Huanggang Port (皇岗口岸) is a port of entry on the border between mainland China and Hong Kong, in the Futian District of Shenzhen, Guangdong. Its counterpart in Hong Kong is the Lok Ma Chau Control Point, located in Lok Ma Chau in Hong Kong's New Territories, across the Sham Chun River from Huanggang.

Huanggang Port, close to Shenzhen city centre, is one of the five most important ports that connect the city and Hong Kong. On its west is the start of the Guangshen Expressway, which is the main thoroughfare connecting Shenzhen and Hong Kong. At present, it is both the largest comprehensive road crossings for passengers and cargo in China and one of the largest land crossings. Every day, about 20,000 vehicles pass through it. At the same time, it is also a passenger transit point. It is the second busiest in Shenzhen after Luohu Port and the third largest passenger crossing after the Gongbei Port in Zhuhai.

==Operations==
The port of entry covers an area of 1,000,100 m2, which includes a surveillance zone of 653,000 m2, living quarters of 68,000 m2, and a business service area of 295,000 m2 The surveillance zone has an eastern and western zone. The east zone is for cargo checking while the west is for passenger checking. The east of the cargo checking area is the entry checking field, and the west is the exit checking field.
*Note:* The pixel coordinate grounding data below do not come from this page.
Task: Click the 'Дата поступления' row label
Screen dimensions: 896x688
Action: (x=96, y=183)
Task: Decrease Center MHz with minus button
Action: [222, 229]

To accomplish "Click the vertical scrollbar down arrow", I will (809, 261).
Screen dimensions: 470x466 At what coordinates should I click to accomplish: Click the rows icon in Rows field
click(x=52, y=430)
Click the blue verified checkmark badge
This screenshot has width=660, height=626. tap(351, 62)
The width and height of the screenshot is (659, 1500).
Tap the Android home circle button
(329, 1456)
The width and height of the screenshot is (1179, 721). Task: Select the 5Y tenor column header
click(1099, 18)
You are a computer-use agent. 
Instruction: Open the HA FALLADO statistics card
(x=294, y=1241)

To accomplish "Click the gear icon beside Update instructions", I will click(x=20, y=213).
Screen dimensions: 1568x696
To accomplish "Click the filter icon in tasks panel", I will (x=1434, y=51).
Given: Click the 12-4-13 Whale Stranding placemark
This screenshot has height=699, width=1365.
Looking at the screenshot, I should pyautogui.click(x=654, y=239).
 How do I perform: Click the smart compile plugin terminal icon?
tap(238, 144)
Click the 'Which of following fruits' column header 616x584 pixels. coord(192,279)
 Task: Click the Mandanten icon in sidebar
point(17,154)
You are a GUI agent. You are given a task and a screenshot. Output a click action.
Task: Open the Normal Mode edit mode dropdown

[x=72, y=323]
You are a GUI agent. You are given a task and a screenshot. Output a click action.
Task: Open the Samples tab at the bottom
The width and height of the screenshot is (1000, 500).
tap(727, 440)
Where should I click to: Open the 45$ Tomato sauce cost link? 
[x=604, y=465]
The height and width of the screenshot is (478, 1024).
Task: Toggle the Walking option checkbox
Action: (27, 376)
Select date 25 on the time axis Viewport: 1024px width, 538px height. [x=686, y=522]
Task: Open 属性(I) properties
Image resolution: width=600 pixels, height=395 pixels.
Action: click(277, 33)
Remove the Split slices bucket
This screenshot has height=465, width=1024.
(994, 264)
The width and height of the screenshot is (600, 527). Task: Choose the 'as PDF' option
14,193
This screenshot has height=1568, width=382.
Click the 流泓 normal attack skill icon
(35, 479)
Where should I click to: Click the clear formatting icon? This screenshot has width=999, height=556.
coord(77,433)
There are also 52 bus checking channels, including 12 car checking channels and 40 truck checking channels, 20 for entry and 20 for exit (10 were built after the immigration control carried out the policy of fast access); there are 50 passenger checking channels, including 25 for entry and 25 for exit. The designed carrying capacity is 50 thousand concurrent vehicles, and 50 thousand concurrent passengers.

Huanggang Port is the only full-time port in China. Cargo checking begins at 7:00 a.m. and closes at 22:00, while six channels remain open between 22:00 and 00:00 (two for entry and four for exit).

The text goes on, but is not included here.